Tensorflow_Object_detection_API-Custom_Faster_RCNN

A sample project to detect the custom object using Tensorflow object detection API

Folder Structure

  • Tensorflow_API-Custom_object_detection
    • pre_trained_models
      • downloaded files for the choosen pre-trained model will come here
    • dataset
      • Annotations
        • Annotations for your training images will come here
      • JPEGImages
        • all of your images for training will come here
      • testImages
        • all your images for testing will come here
      • lable.pbtxt
      • train.record
    • IG
      • inference graph of the trained model will be saved here
    • CP
      • checkpoints of the trained model will be saved here
    • eval.ipynb
    • train.ipynb
    • config file for the choosen model

Steps

Create folders

Create the folders following the structure given above (You could use a different name for any of the folders if you want)

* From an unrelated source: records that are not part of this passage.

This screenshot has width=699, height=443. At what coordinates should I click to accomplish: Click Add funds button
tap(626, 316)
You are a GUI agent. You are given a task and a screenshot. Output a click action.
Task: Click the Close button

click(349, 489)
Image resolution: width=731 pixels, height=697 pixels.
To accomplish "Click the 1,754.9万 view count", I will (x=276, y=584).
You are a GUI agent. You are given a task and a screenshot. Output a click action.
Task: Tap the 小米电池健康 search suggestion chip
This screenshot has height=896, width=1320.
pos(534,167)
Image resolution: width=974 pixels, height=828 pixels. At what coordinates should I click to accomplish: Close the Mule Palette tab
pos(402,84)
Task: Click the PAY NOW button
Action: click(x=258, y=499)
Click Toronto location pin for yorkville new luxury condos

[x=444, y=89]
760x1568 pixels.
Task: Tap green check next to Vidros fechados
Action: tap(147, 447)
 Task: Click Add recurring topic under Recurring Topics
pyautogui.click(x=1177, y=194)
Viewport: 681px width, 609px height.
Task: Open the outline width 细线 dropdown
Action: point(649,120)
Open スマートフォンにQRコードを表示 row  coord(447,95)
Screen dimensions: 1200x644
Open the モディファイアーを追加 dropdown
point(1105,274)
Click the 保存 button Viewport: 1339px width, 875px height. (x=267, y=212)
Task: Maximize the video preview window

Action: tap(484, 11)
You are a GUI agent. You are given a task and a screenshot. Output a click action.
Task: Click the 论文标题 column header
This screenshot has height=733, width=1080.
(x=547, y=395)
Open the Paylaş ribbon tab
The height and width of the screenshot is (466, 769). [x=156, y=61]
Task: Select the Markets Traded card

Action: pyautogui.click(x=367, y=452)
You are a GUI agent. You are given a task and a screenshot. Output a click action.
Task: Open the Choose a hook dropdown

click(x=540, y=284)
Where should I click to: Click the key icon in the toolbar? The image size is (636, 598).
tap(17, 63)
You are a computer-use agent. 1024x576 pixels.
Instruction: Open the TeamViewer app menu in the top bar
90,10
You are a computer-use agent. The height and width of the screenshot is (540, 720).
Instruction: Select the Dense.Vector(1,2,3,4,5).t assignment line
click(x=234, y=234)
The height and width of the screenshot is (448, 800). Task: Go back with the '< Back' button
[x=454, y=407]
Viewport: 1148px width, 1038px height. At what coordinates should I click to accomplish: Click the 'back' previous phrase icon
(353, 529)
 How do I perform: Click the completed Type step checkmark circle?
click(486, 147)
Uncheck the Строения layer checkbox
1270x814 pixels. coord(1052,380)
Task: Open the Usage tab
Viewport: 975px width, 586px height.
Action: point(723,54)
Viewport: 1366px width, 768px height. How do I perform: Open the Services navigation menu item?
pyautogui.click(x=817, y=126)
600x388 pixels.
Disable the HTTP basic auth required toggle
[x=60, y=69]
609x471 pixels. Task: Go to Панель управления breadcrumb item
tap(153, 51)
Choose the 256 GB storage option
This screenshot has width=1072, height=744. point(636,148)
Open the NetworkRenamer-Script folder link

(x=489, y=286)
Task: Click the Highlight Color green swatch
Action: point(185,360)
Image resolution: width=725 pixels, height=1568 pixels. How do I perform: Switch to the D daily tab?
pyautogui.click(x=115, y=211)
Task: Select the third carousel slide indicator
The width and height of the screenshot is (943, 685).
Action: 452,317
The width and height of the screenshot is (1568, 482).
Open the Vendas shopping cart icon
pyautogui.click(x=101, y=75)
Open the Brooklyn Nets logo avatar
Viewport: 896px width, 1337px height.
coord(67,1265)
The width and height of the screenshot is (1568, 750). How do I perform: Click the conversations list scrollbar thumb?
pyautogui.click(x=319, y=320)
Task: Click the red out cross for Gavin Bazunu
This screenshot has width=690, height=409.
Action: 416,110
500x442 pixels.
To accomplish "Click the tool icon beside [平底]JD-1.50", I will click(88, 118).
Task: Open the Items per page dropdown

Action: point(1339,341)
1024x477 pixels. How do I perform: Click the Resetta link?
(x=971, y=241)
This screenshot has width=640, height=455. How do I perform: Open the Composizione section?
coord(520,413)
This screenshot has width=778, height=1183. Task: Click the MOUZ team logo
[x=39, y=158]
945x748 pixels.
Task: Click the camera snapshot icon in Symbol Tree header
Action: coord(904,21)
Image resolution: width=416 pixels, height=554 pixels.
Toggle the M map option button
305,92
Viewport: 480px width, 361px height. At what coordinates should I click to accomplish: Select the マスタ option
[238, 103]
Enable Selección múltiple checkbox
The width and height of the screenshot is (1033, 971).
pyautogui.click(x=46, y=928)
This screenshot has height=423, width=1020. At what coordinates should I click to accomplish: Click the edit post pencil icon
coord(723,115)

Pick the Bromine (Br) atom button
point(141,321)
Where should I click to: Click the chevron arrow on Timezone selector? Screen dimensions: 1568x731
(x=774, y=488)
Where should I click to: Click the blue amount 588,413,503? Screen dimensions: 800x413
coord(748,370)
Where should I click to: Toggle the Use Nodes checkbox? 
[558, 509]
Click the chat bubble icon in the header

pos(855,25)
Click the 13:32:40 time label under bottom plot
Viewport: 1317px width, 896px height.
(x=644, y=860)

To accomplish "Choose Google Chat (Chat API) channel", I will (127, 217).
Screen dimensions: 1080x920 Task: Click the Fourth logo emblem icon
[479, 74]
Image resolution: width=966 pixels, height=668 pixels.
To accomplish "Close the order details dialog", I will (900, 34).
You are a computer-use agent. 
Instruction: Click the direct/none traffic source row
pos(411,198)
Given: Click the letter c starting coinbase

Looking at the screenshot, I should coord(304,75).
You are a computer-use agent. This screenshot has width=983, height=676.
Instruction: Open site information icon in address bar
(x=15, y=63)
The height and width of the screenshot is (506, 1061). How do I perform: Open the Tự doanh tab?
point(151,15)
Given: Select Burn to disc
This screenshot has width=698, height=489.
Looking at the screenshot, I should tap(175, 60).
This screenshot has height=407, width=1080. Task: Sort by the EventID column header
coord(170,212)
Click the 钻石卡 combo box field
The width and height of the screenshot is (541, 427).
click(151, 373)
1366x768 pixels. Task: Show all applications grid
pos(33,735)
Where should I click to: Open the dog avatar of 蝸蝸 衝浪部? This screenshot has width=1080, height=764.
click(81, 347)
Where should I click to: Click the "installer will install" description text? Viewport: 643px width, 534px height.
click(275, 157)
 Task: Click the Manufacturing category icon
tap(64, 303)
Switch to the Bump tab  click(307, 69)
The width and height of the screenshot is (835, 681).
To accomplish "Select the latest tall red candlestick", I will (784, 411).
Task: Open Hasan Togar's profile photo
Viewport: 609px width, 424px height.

Prepare train and test images

This repository contains train and test images for detection of "UE Roll" blue bluetooth speaker but I will highly recommend you to create your own dataset. Pick up an object you want to detect and take some pics of it with varying backgrounds, angles and distances. Some of the sample images used in this sample project are given below:

img-2861

Once you have captured images, transfer it to your PC and resize it to a smaller size (given images have the size of 605 x 454) so that your training will go smoothly without running out of memory. Now rename (for better referencing later) and divide your captured images into two chunks, one chunk for training(80%) and other for testing(20%). Finally, move training images into JPEGImages folder and testing images into testImages folder.

Label the data

Now its time to label your training data. We will be doing it using the labelImg library. To download this library along with its dependencies go to THIS LINK. Once you have the labelImg library downloaded on your PC, run lableImg.py. Select JPEGImages directory by clicking on Open Dir and change the save directory to Annotations by clicking on Change Save Dir. Now all you need to do is to draw rectangles around the object you are planning to detect. You will need to click on Create RectBox and then you will get the cursor to label the objects. After drawing rectangles around objects, give the name for the label and save it so that Annotations will get saved as the .xml file in Annotations folder.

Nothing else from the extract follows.